The woodchucks turn now to the late peas. Winds are all west winds or south winds, and you would think the sea was a basket of kittens, the little waves run so gentle and soft. The best flowers now take to the woods. The lady's-slipper dangles by the purple bird-on-the-wing. The dandelions are suddenly little gray-haired ghosts. The corn is the length of a man's finger, and the dangling crow's bones show like snow in his feathers.

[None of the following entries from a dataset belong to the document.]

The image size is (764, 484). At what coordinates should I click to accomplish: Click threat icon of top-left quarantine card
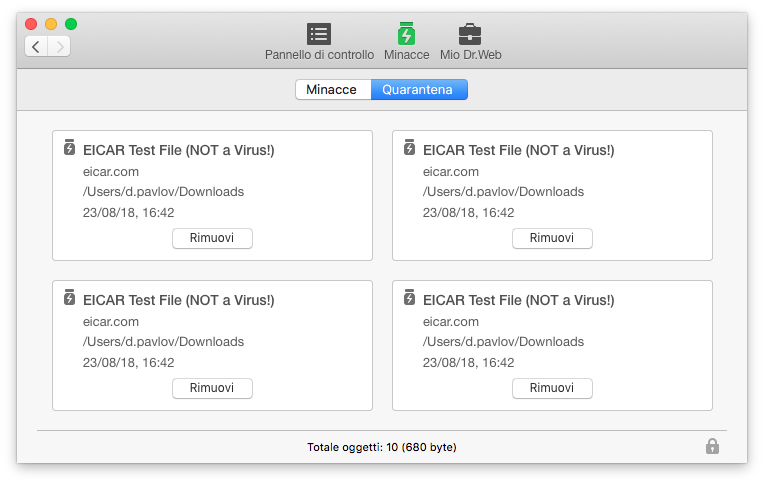(x=69, y=147)
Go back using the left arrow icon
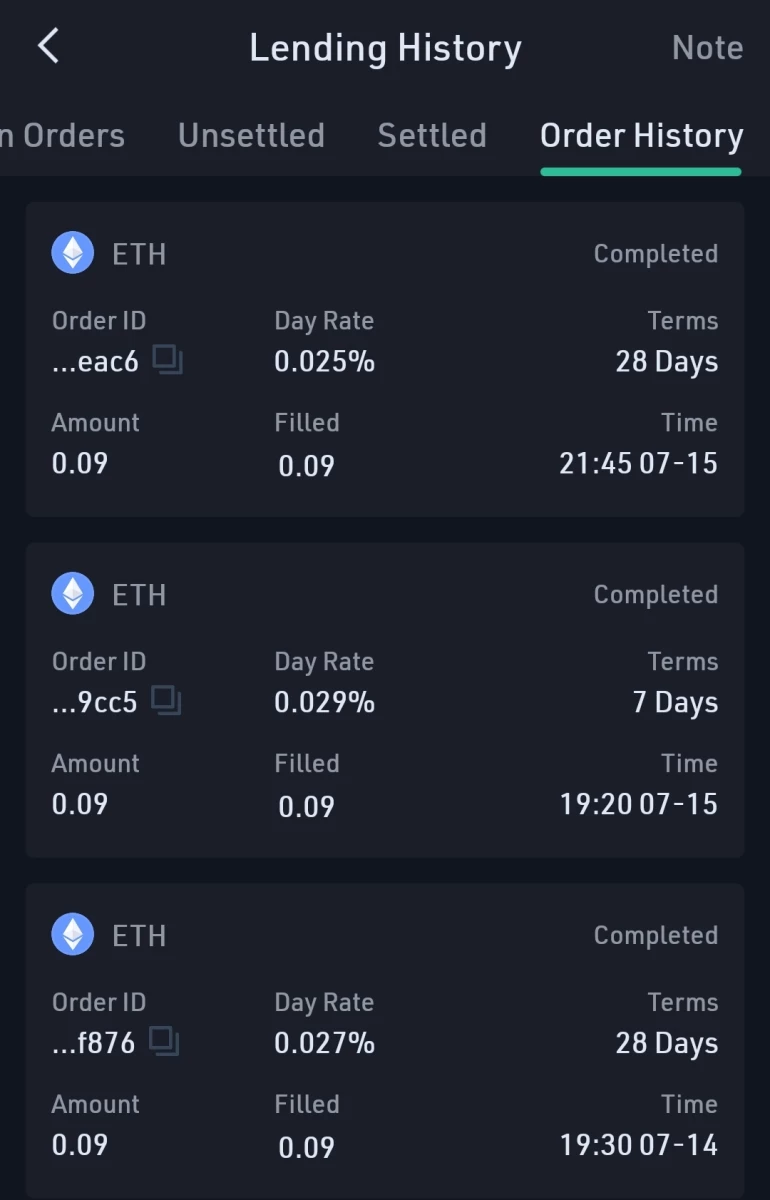The image size is (770, 1200). tap(48, 46)
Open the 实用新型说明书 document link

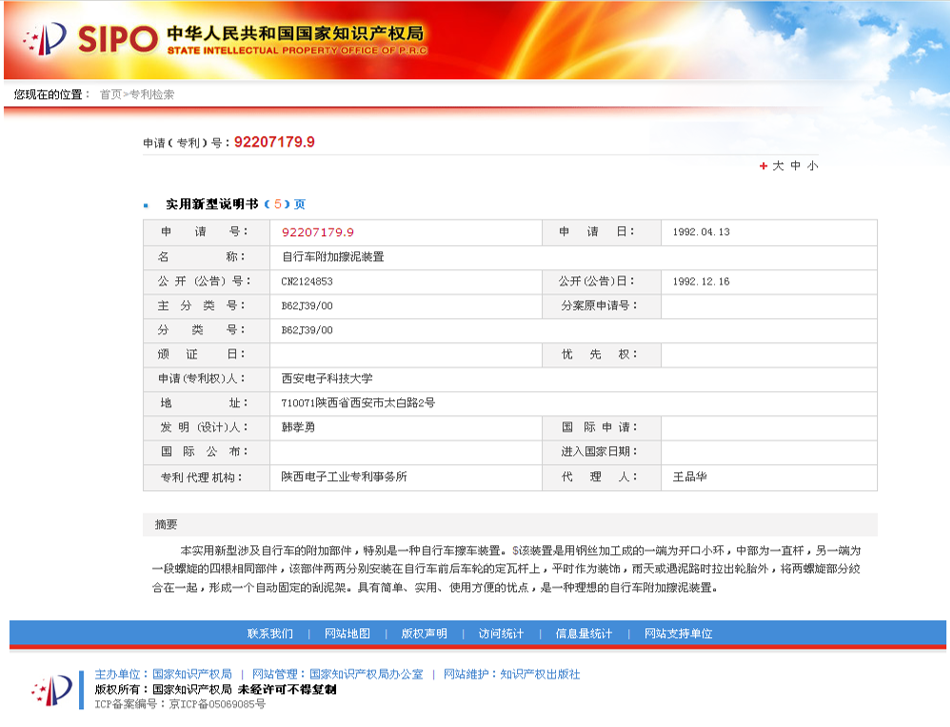tap(211, 204)

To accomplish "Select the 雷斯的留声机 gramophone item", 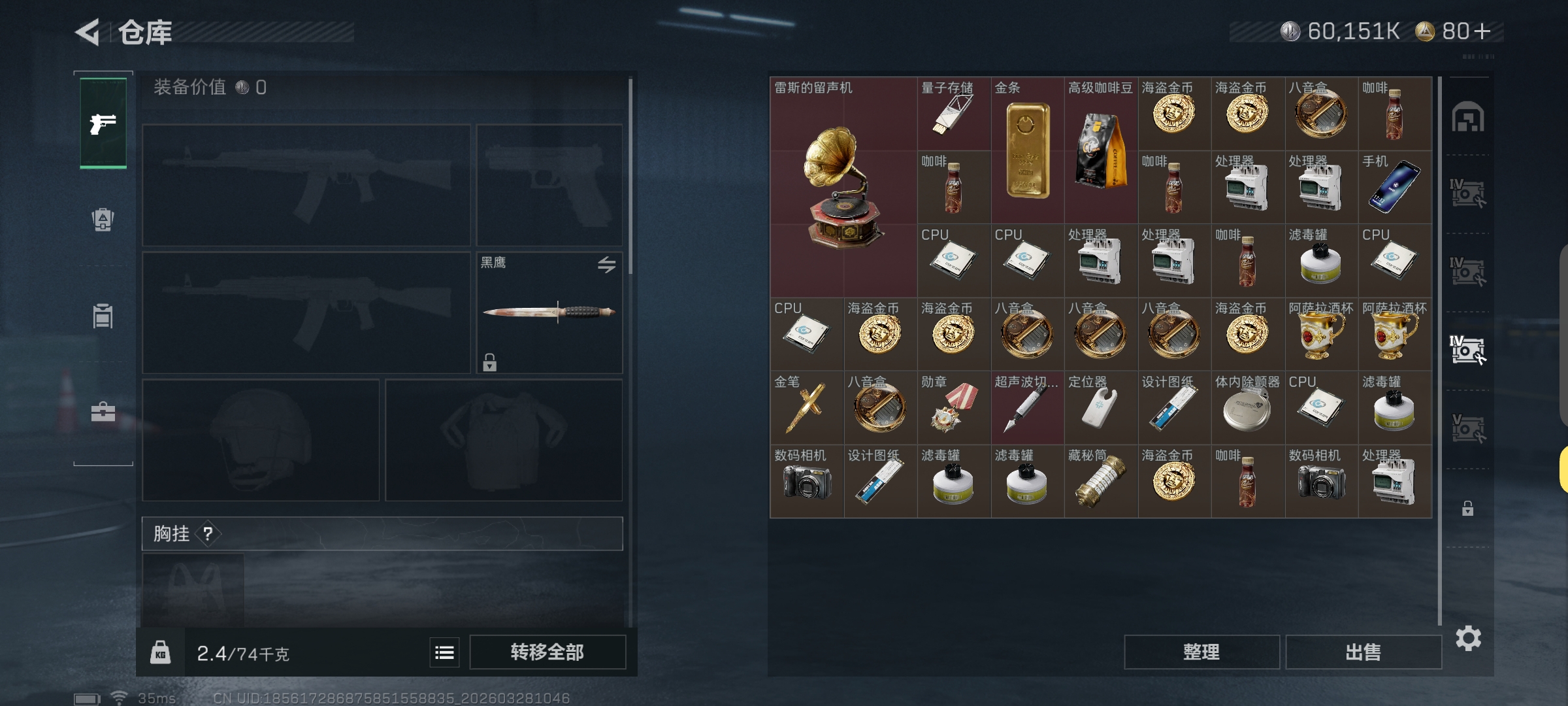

The cuckoo warns it will turn hot, and the small boy hangs his tongue out at the hoeing. The girls play dolls in the shade. The bay turns suddenly alive at the dusk, and the tails of the shad smack the tide. Now the net is payed out of the reach boat by lantern light, cork line and lead line go over. The father and his sons sit quiet and drift with the stars. A cork bobs under the bow. Then the man stands and takes in a web of silver wires in the light of the lantern, and there is a great fish like a slab of the full moon choking to death in the mesh. Shad flop around the small boy's ankles till he is up to his knees in cold silver; he dozes, and wakes in his father's strong arms, being carried under the lantern-lit trees. Next noon there is shad baked on the beech plank, and the boy fills himself up to his eyes. The grass at the cove is specked with flakes of pure pearl, and the small boy has miles of net to untangle of seaweed and to spread out to dry in the sun.

Grandma goes to town and comes home smelling of big, flat peppermints. The sign now is Cancer, the Crab, and the young boy has bushels of crabs to pound up for the quarreling hens. Grandpa shakes his head over the mares' tails in the sky. The vane wheels s'uth-east, backs around no'theast, and it rains buckets three days. The first cinnamon roses burst open. The small dog runs afoul of a skunk and has to be buried in the garden to his nose. Tree toads laugh for the wet through the twilight.

The vane veers to the west, the clouds break, and the thrushes fill the moist world with sweet, sad evening flutes.

Now milk tastes of white clover, the hives overflow with honey, the wood-chuck's cup runs over, flowers star every inch of earth, and the fair-weather whitecaps flower the ocean.

And what is so rare as a day in June? Then, if ever, come perfect days.

It is the warm month, the merry month, the marriage month, and tiptop high sun of the year.